INFORMATION PROVIDED:

Segment Open

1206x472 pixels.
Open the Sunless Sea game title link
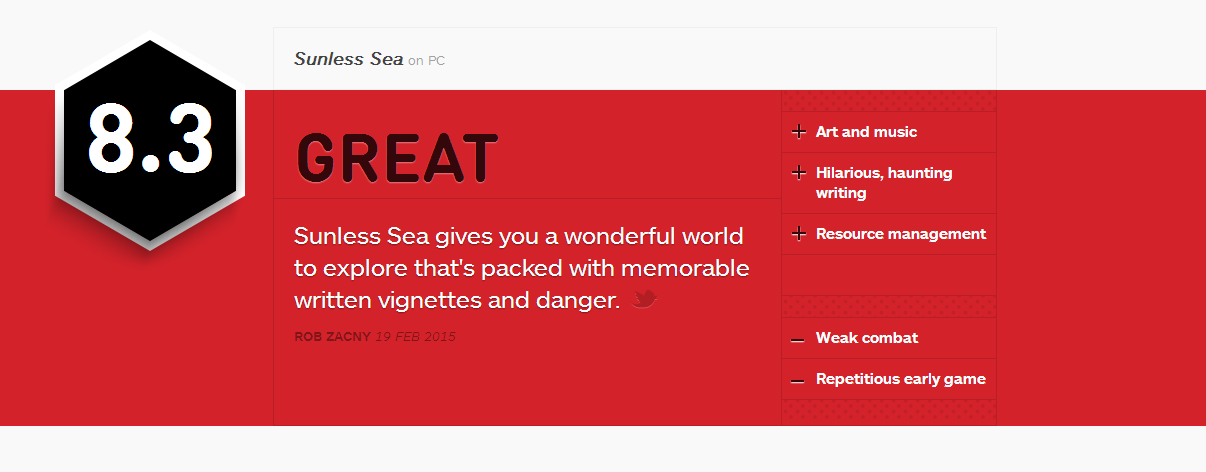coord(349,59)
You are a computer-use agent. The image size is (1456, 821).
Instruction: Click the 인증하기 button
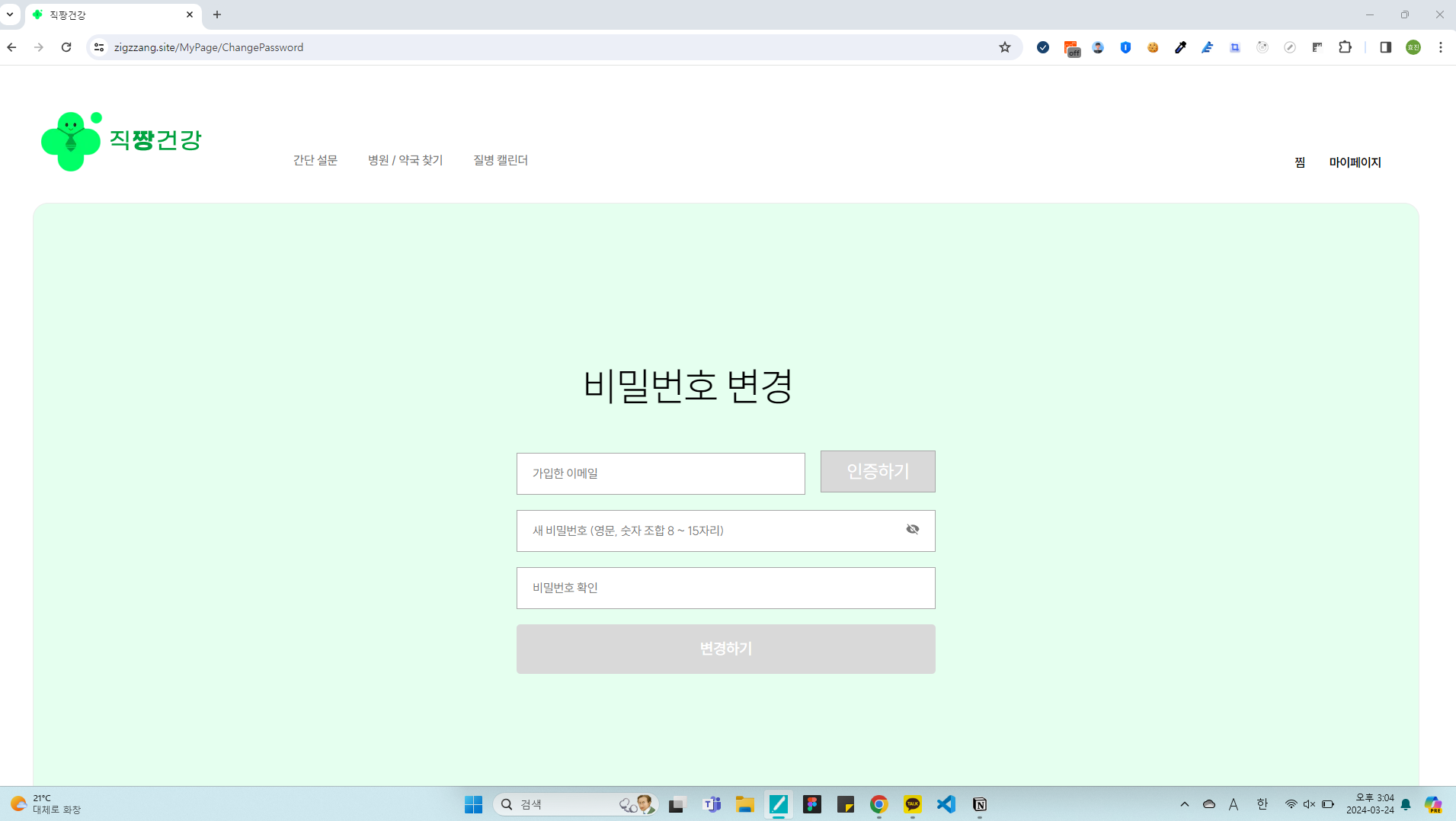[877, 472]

Segment Closed

PROBLEM: Excluding all images, transcribe the material word for word.

YOUR RESPONSE:
1206x472 pixels.
Open the Sunless Sea game title link
coord(349,59)
You are a computer-use agent. The image size is (1456, 821).
Instruction: Click the 인증하기 button
[877, 472]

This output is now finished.